RECORDS FOR THIS EXERCISE section start

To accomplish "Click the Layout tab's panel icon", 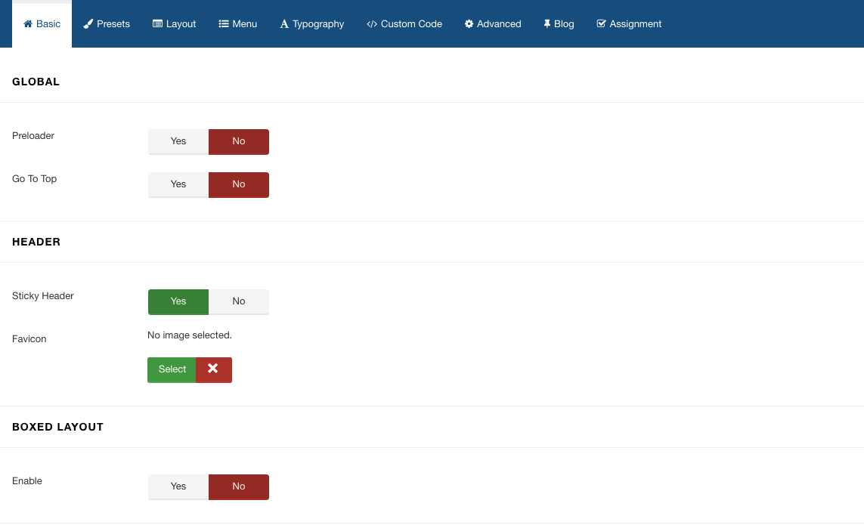I will [x=157, y=24].
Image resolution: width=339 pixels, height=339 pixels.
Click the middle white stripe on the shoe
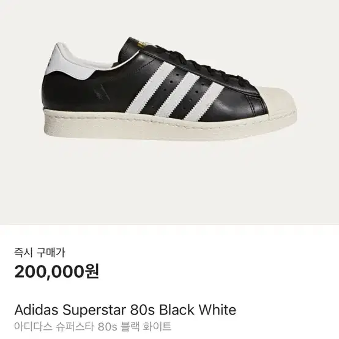[x=177, y=94]
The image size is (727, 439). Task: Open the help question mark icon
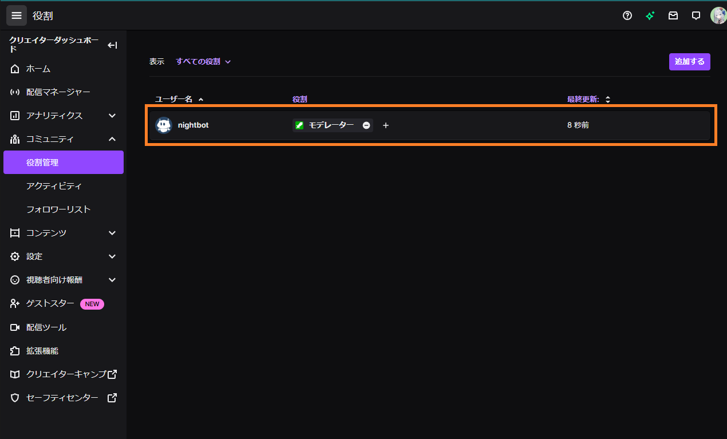tap(627, 15)
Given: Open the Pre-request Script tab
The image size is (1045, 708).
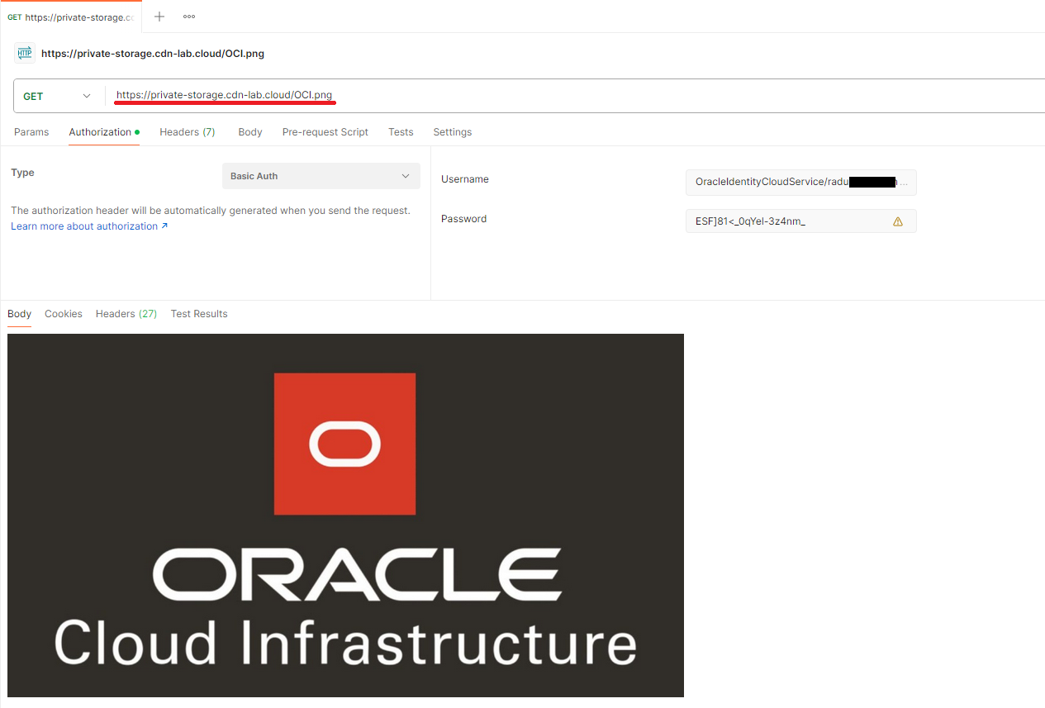Looking at the screenshot, I should pos(325,132).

RECORDS FOR THIS EXERCISE section end

Restate word for word the lines starting at the one that contains "Image resolution: width=339" and ending at the last line of the data. Skip every picture.

— WRITTEN ANSWER —
Image resolution: width=339 pixels, height=339 pixels.
Click the middle white stripe on the shoe
[x=177, y=94]
The image size is (727, 439). Task: Open the help question mark icon
tap(627, 15)
Given: Open the Pre-request Script tab
The image size is (1045, 708).
Looking at the screenshot, I should pos(325,132).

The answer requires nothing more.